Still, the sparse turnout of 30-odd students for the town hall weighed on Guido, who said he wishes more students had come out for the talk to engage with ideas for enhancing residential colleges. Chun made it clear that the discussions at the town hall were based on ideas, not plans.

“Many ideas — some very bad, some reasonably good — were thrown around tonight, but the Dean’s Office seems far too hesitant to take action on any of them. Inaction will only lead to greater apathy,” said Finnegan Schick ’18, a former University editor for the News who recently wrote an op-ed describing the decline of the residential college system. “But I must admit that he seems more concerned with lowering the rates of off-campus living than with preserving the culture of the residential college system as a whole.”

At the talk, Schick asked a question about why older alumni seem to have far more residential college spirit than current students who, despite benefiting from improved facilities, seem less attached to their colleges and more inclined to move off campus.

Chun noted that the raising of the drinking age from 18 to 21 contributed to the spread of social life away from the residential colleges, as the heads of colleges were no longer allowed to provide alcohol to all their undergraduates. He also said that because New Haven used to be a more dangerous city in the ’80s and ’90s, many alumni stuck to living and socializing within the residential college system rather than venturing off campus.

When asked why Yale cannot further subsidize on-campus housing to boost competition with cheaper off-campus options, Chun explained that Yale’s higher-quality housing and food services make lowering prices difficult. He also noted that Yale’s dining system, which relies on a wide network of dining halls across the 14 residential colleges, is very cost inefficient compared to systems that consolidate labor and equipment costs by just using a few large, main dining halls.

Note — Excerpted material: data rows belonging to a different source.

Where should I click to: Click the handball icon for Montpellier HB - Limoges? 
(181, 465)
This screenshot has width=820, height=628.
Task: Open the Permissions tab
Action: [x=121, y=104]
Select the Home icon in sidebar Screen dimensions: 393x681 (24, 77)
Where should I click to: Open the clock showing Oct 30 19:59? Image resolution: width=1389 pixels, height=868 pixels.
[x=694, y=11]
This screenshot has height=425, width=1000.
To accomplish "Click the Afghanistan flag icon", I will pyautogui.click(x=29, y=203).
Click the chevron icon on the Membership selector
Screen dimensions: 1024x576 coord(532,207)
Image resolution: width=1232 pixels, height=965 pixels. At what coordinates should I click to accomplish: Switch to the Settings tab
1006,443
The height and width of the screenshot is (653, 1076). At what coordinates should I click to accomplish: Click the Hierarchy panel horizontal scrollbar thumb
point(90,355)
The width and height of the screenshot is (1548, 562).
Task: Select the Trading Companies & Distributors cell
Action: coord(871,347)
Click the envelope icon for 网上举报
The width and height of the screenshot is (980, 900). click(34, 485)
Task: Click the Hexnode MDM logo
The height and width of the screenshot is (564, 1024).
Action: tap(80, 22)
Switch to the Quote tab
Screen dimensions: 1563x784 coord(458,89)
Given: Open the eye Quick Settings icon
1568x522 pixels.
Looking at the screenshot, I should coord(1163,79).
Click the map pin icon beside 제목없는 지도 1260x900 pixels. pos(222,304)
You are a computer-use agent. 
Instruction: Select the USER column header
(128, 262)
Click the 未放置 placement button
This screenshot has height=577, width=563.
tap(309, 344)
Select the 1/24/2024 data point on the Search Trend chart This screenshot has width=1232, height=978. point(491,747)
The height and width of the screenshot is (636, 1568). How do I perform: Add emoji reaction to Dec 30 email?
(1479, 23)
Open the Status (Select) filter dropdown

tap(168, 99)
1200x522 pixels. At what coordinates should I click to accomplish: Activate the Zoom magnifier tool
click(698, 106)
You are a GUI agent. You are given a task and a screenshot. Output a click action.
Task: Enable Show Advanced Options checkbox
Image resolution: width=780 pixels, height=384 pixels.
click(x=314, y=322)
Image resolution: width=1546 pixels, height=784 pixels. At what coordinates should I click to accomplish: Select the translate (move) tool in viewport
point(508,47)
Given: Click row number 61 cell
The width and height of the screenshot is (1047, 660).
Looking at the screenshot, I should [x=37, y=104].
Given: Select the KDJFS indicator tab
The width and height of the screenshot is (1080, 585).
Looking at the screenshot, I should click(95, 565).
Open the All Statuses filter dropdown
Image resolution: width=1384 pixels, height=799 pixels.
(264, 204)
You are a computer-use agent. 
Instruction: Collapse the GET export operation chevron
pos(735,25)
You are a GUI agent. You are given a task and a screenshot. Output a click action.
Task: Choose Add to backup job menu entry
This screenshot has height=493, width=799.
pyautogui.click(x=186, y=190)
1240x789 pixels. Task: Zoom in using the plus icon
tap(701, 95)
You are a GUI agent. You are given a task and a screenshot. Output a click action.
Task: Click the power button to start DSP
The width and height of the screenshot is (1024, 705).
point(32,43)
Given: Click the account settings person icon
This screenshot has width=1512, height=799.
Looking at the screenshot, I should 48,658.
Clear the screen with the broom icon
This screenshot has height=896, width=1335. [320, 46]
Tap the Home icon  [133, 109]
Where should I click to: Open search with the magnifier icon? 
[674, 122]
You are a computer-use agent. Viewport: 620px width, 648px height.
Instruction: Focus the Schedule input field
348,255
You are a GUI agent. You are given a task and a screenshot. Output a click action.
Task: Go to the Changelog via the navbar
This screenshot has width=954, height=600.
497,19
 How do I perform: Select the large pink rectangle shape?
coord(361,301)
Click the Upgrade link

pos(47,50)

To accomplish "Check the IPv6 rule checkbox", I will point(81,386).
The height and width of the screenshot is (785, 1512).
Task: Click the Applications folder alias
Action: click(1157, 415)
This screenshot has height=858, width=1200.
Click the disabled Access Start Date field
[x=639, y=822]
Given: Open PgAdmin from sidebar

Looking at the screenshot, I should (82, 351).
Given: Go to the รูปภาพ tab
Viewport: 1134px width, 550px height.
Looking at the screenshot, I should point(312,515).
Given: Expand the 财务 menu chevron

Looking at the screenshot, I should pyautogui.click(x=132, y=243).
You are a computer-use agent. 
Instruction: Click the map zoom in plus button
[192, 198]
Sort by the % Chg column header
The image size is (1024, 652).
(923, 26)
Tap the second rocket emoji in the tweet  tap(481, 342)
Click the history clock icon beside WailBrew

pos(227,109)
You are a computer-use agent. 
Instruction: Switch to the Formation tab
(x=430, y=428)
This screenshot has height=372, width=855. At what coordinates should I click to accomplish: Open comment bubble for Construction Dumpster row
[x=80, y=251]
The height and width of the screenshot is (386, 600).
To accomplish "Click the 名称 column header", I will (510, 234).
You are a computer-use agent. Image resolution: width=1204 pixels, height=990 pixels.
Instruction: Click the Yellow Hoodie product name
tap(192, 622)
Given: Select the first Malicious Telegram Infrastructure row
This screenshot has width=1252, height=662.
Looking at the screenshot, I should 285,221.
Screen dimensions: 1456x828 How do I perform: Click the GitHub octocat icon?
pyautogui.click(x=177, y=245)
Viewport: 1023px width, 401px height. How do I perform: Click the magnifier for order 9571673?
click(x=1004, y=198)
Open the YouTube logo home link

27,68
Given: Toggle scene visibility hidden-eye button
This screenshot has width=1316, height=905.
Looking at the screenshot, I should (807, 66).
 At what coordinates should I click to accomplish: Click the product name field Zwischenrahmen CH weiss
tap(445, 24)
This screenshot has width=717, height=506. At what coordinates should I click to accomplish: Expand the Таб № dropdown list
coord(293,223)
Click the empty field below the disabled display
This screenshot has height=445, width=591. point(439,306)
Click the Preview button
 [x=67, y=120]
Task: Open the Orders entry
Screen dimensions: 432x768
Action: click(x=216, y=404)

Chun emphasized, though, that he hopes to bring late-night dining options — potentially in the soon-to-be-built Schwarzman Center — to students. As a psychologist, he added, he understands why Yale students would need access to food late at night to maintain a healthy lifestyle.

“I think students should never go hungry,” said Chun, a psychology professor. “And the psychologist in me knows that at your age, [with] your metabolism and your lifestyles, you have to have something late at night.”

Students took a special interest in one idea offered by Chun about how Yale might find the extra money to open a dining hall until 10 p.m. — closing down one residential college for hot lunch each semester, on a rotating basis.

Attendees also got a taste of some more radical ideas that Chun has raised with other University administrators, including a proposal to convert all of Old Campus into mixed senior housing and move all first years from Old Campus to their colleges. Chun said that his suggestion to make Old Campus for seniors — which would involve renovating and then converting all of the Old Campus dorms to singles to entice the seniors — was quickly shot down. But a smaller version of that plan, which would turn McClellan Hall into mixed senior housing to test the idea of housing seniors on Old Campus in a smaller sample, might go into place soon.

“I’m a little crazy,” said Chun. “I have no inhibition when it comes to ideas, but I’m also disciplined. When I have people telling me, ‘you’re crazy,’ I will pull back.”